To achieve this, one key element involves demonstrating ‘zero-knowledge proof’ (ZKP) – that is, the ability to prove that you possess key knowledge, without actually revealing the information itself. Having more stable mechanisms and standards to manage digital identity, the flow of information or the proof of existence of information are all critical enablers for extending applications to new areas.
Smart contracts need a regulatory framework
I have already argued that current ‘smart contracts’ are not really that smart, but the application of advanced analytics and AI will soon start to change that. Smart contracts certainly have the potential to reduce operational risk in contracts with multiple participants.
However, that won’t happen until the hurdle of international legal and compliance frameworks has been cleared. This will mean that the adoption of smart contracts in business models and processes, and the interaction between them and classic contracts (for example, arbitration), ceases to be the showstopper it is today.
On the one hand, enterprise adoption of any technology will always be driven by potential benefits, and on the other, the ability to execute. Dollar-quantifiable, benefit-driven use cases such as invoice fraud reduction are now here.

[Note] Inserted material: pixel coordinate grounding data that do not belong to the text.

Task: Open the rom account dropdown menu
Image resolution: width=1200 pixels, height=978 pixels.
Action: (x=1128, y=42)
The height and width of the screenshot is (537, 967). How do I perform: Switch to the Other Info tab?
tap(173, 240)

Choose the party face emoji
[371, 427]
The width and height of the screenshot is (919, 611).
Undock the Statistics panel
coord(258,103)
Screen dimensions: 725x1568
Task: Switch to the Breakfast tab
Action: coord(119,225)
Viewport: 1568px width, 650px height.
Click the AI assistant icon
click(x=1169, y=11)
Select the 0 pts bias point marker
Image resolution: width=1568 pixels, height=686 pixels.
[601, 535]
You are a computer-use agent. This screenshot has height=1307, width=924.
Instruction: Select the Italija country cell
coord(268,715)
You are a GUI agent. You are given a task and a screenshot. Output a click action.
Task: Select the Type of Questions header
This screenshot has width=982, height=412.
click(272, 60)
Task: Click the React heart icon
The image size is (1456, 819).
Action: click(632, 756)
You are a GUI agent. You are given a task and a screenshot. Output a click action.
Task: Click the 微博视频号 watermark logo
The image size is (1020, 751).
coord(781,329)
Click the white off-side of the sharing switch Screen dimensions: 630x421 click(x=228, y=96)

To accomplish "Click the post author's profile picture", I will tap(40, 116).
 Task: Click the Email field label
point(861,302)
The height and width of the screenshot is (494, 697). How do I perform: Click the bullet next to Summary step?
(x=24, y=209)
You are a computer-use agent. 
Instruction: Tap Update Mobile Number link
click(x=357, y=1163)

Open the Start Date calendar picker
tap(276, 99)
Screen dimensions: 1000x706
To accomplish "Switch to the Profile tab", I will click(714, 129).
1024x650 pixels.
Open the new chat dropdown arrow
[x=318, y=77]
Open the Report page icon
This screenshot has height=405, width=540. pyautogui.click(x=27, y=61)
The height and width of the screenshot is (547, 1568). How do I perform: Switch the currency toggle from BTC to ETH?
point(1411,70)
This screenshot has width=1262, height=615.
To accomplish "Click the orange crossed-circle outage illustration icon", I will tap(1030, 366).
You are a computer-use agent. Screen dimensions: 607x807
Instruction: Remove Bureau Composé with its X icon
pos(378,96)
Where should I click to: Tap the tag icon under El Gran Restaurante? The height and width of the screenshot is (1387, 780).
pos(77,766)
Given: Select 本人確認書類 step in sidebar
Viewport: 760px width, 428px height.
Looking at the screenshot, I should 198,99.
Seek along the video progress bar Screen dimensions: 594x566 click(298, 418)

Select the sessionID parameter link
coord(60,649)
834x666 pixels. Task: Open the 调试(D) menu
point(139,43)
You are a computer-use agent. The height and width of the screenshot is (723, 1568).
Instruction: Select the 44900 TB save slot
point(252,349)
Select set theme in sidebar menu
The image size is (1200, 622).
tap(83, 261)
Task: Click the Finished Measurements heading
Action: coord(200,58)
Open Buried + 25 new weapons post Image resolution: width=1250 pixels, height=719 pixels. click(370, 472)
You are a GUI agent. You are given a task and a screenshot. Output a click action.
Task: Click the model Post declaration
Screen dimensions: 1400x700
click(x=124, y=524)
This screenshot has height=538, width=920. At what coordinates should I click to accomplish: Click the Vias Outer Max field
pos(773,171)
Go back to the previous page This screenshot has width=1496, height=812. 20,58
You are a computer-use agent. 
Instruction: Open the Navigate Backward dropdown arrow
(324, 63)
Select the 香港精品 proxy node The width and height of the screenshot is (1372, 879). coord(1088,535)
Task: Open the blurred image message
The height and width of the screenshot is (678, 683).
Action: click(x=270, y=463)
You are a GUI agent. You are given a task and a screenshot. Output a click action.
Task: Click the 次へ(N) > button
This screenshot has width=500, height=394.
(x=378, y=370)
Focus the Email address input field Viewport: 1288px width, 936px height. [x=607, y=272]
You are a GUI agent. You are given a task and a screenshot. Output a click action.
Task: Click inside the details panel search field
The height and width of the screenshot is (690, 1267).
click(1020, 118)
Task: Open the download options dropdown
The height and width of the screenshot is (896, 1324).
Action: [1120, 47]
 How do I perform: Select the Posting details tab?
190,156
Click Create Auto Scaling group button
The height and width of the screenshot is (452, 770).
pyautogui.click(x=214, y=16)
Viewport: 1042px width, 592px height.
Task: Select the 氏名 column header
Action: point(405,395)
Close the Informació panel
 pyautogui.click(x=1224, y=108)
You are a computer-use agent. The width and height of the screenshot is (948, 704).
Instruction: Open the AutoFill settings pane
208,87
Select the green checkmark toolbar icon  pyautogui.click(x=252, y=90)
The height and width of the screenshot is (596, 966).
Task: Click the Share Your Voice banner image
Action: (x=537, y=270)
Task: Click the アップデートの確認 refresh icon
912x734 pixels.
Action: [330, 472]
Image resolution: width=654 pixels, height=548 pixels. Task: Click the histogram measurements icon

The pragmatic factors which are encouraging enterprise adoption of blockchain and DLT are the availability of blockchain-as-a-service platforms and proof of business rapid prototyping frameworks. These make adoption faster, more reliable and therefore less intimidating.
They also do away with the danger of creating siloed islands of technology – something the IT industry is unfortunately rather good at doing – in which DLT and blockchain technologies are supplementary platforms, rather than end-to-end solutions in business ecosystems.
Blockchain and DLTs are not, of course, the only options to achieve the optimization of business processes. It is our duty to always point a customer to the best solutions.
Sometimes, however, blockchain and DLTs so enable radical new advantages that just can’t be achieved by any other means. In cases like these, it’s a no-brainer that now is the time for enterprises to embrace both the challenge and the opportunity on offer.